NEW YORK (GenomeWeb) – By combining genomic and proteomic characterizations of ovarian cancers, researchers from Pacific Northwest National Laboratory and Johns Hopkins University have gotten a deeper look into what goes awry in the disease.
The PNNL- and Hopkins-led team examined the cancer proteomes of 169 ovarian cancer patients whose tumors had also been analyzed by The Cancer Genome Atlas. As they reported in Cell today, their analysis of the 9,600 proteins they identified and associated clinical data led to the discovery of a number of copy alterations and homed in on key disease pathways, including ones linked to survival. Further, they found that certain protein acetylation events could present a way to stratify patients for treatment.
"Correlating our data with clinical outcomes is the first step toward the eventual ability to predict outcomes that reflect patient survival, with potential applications for precision medicine and new targets for pharmaceutical interventions," Hopkins' Daniel Chan said in a statement.
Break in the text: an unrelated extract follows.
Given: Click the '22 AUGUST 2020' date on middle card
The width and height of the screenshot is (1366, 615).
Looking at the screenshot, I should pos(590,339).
Researchers at PNNL and Hopkins analyzed 174 ovarian high-grade serous carcinoma samples and clinical data that had been collected by TCGA. Five samples were later re-classified as non-high-grade serous carcinoma.
PNNL researchers selected their 122 samples based on whether they might harbor a homologous recombination deficiency. Hopkins researchers, meanwhile, selected their 84 samples based on survival times, choosing the shortest-surviving and longest-surviving patients. Thirty-two samples were analyzed by both groups. Then through the Clinical Proteomic Tumor Analysis Consortium, the teams combined their efforts.
Using iTRAQ labeling and tandem LC-MS/MS,the researchers identified some 9,600 proteins in all tumors, though they limited their subsequent analyses to the 3,586 proteins found in all 169 ovarian cancer samples.
Since chromosomal instability is common in cancer, the researchers investigated how copy-number alterations affect protein abundance by comparing more than known 29,000 CNA loci to their global proteomic data. From this, they found that regions on chromosomes 2, 7, 20, and 22 influenced the levels of more than 200 proteins. These proteins were commonly involved in cell invasion and motility as well as in immune regulation — functions that are implicated in cancer, noted Chan, co-PI Karin Rodland of PNNL, and colleagues noted.
The researchers also developed models of how each of these four regions influence patient survival. A number of proteins were shared across the signatures including the cell-cell adhesion protein catenin B2 and Rho guanosine diphosphate dissociation inhibitor beta, which is involved in cancer invasion and migration.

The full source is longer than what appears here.